**Stored rows**

_ _ _ _ _ _ _

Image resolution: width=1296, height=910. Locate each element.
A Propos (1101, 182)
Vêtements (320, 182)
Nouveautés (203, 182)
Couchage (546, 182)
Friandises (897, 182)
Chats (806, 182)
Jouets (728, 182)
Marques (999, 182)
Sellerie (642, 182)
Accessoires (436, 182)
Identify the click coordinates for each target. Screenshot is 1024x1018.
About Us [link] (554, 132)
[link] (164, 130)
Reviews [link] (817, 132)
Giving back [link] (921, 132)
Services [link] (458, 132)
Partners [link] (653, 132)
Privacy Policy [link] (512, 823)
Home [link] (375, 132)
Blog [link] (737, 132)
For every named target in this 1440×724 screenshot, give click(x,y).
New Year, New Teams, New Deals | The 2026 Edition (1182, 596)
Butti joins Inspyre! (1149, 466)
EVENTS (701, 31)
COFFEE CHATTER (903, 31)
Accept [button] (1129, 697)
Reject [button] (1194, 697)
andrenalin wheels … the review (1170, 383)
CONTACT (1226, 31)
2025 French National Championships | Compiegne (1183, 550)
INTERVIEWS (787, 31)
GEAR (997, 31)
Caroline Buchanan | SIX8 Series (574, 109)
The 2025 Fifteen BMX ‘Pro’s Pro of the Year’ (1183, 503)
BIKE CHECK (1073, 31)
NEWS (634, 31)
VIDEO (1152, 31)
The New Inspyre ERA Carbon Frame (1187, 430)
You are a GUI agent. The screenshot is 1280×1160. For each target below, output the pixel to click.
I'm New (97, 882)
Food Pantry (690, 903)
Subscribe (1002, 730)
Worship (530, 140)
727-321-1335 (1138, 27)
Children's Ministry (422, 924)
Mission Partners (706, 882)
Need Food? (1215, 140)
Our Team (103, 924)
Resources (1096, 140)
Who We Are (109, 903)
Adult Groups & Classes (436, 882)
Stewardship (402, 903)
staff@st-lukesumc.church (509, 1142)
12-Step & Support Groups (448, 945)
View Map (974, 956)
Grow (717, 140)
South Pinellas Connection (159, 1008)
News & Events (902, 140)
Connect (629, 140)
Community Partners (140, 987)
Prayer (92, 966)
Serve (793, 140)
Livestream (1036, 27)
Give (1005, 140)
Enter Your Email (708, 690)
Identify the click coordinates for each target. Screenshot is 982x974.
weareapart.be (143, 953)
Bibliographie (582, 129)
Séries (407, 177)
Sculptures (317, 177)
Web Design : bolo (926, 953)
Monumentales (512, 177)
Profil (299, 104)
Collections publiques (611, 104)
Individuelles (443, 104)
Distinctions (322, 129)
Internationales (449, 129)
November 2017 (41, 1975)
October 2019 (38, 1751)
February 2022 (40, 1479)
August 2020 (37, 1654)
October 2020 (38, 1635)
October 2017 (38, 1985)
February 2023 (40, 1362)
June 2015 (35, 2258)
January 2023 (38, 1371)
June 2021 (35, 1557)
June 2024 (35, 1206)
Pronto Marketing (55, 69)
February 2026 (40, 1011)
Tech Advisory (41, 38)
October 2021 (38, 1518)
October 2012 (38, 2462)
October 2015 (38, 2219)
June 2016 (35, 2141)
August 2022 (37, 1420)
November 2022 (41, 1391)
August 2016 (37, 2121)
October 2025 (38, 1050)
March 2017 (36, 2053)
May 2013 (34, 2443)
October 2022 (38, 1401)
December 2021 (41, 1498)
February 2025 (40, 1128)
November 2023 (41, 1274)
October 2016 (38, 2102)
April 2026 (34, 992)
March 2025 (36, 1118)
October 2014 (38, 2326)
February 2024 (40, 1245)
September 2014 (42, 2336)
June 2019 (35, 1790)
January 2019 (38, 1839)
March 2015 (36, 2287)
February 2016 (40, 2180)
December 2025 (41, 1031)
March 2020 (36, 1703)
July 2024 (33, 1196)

_ _ _ _ _ _ _

**Written problem**
Repeat all of the items above word for word, line by line, with nothing changed.

**Result of the task**
Image resolution: width=1296, height=910. Locate each element.
A Propos (1101, 182)
Vêtements (320, 182)
Nouveautés (203, 182)
Couchage (546, 182)
Friandises (897, 182)
Chats (806, 182)
Jouets (728, 182)
Marques (999, 182)
Sellerie (642, 182)
Accessoires (436, 182)
Identify the click coordinates for each target. Screenshot is 1024x1018.
About Us [link] (554, 132)
[link] (164, 130)
Reviews [link] (817, 132)
Giving back [link] (921, 132)
Services [link] (458, 132)
Partners [link] (653, 132)
Privacy Policy [link] (512, 823)
Home [link] (375, 132)
Blog [link] (737, 132)
For every named target in this 1440×724 screenshot, give click(x,y).
New Year, New Teams, New Deals | The 2026 Edition (1182, 596)
Butti joins Inspyre! (1149, 466)
EVENTS (701, 31)
COFFEE CHATTER (903, 31)
Accept [button] (1129, 697)
Reject [button] (1194, 697)
andrenalin wheels … the review (1170, 383)
CONTACT (1226, 31)
2025 French National Championships | Compiegne (1183, 550)
INTERVIEWS (787, 31)
GEAR (997, 31)
Caroline Buchanan | SIX8 Series (574, 109)
The 2025 Fifteen BMX ‘Pro’s Pro of the Year’ (1183, 503)
BIKE CHECK (1073, 31)
NEWS (634, 31)
VIDEO (1152, 31)
The New Inspyre ERA Carbon Frame (1187, 430)
You are a GUI agent. The screenshot is 1280×1160. For each target below, output the pixel to click.
I'm New (97, 882)
Food Pantry (690, 903)
Subscribe (1002, 730)
Worship (530, 140)
727-321-1335 (1138, 27)
Children's Ministry (422, 924)
Mission Partners (706, 882)
Need Food? (1215, 140)
Our Team (103, 924)
Resources (1096, 140)
Who We Are (109, 903)
Adult Groups & Classes (436, 882)
Stewardship (402, 903)
staff@st-lukesumc.church (509, 1142)
12-Step & Support Groups (448, 945)
View Map (974, 956)
Grow (717, 140)
South Pinellas Connection (159, 1008)
News & Events (902, 140)
Connect (629, 140)
Community Partners (140, 987)
Prayer (92, 966)
Serve (793, 140)
Livestream (1036, 27)
Give (1005, 140)
Enter Your Email (708, 690)
Identify the click coordinates for each target. Screenshot is 982x974.
weareapart.be (143, 953)
Bibliographie (582, 129)
Séries (407, 177)
Sculptures (317, 177)
Web Design : bolo (926, 953)
Monumentales (512, 177)
Profil (299, 104)
Collections publiques (611, 104)
Individuelles (443, 104)
Distinctions (322, 129)
Internationales (449, 129)
November 2017 (41, 1975)
October 2019 (38, 1751)
February 2022 (40, 1479)
August 2020 (37, 1654)
October 2020 (38, 1635)
October 2017 (38, 1985)
February 2023 (40, 1362)
June 2015 (35, 2258)
January 2023 (38, 1371)
June 2021 (35, 1557)
June 2024 (35, 1206)
Pronto Marketing (55, 69)
February 2026 (40, 1011)
Tech Advisory (41, 38)
October 2021 (38, 1518)
October 2012 (38, 2462)
October 2015 (38, 2219)
June 2016 (35, 2141)
August 2022 (37, 1420)
November 2022 (41, 1391)
August 2016 (37, 2121)
October 2025 (38, 1050)
March 2017 (36, 2053)
May 2013 (34, 2443)
October 2022 (38, 1401)
December 2021 (41, 1498)
February 2025 (40, 1128)
November 2023 (41, 1274)
October 2016 (38, 2102)
April 2026 (34, 992)
March 2025 (36, 1118)
October 2014 (38, 2326)
February 2024 (40, 1245)
September 2014 (42, 2336)
June 2019 (35, 1790)
January 2019 (38, 1839)
March 2015 (36, 2287)
February 2016 (40, 2180)
December 2025 (41, 1031)
March 2020 (36, 1703)
July 2024 (33, 1196)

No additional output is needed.